**PROBLEM TO SOLVE**:
Without any pictures, restate the full set of records below exactly.

(Stored data entries)

____________

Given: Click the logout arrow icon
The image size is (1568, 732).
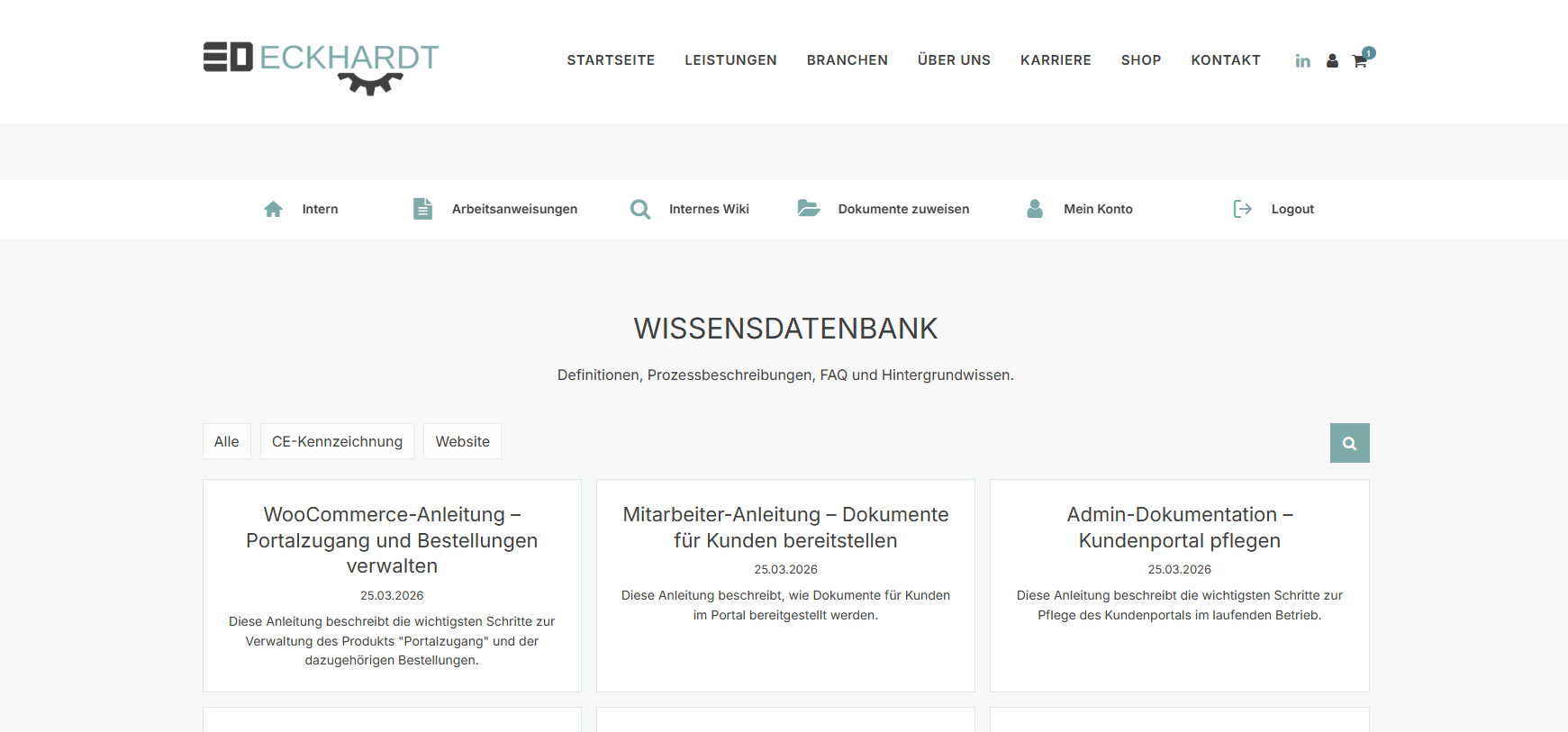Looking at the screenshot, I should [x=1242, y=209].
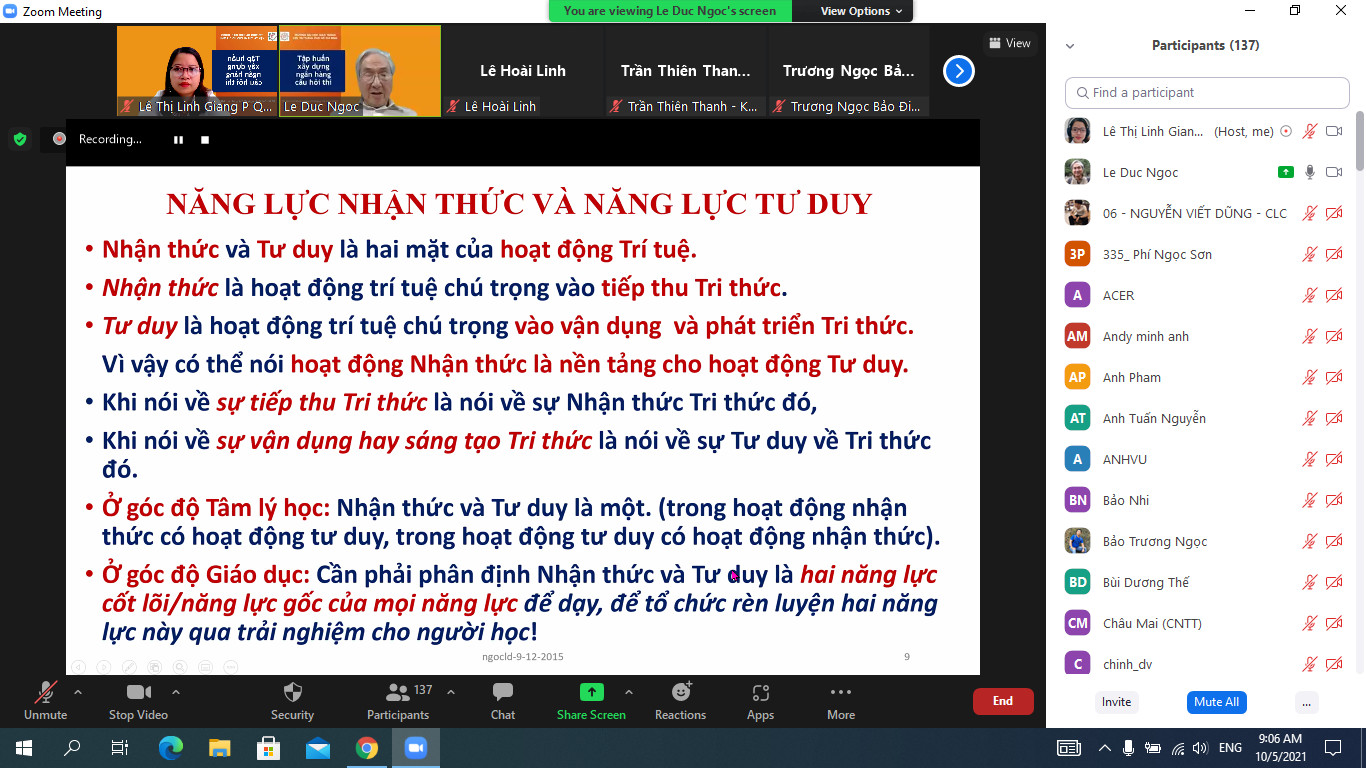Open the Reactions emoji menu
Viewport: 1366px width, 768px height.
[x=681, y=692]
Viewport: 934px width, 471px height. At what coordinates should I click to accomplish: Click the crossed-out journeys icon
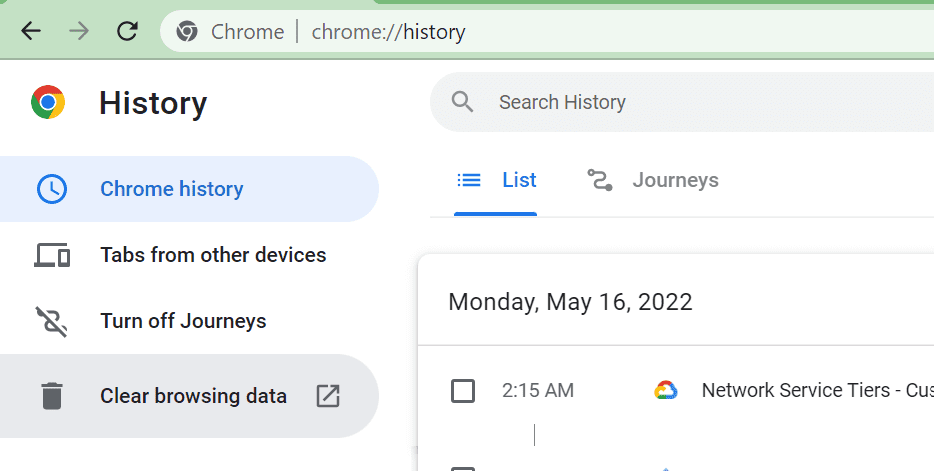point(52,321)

____________

**REPLY**:
Given: Click the logout arrow icon
The image size is (1568, 732).
Looking at the screenshot, I should [x=1242, y=209].
Open the Reactions emoji menu
Viewport: 1366px width, 768px height.
[x=681, y=692]
Viewport: 934px width, 471px height. At what coordinates should I click to accomplish: Click the crossed-out journeys icon
point(52,321)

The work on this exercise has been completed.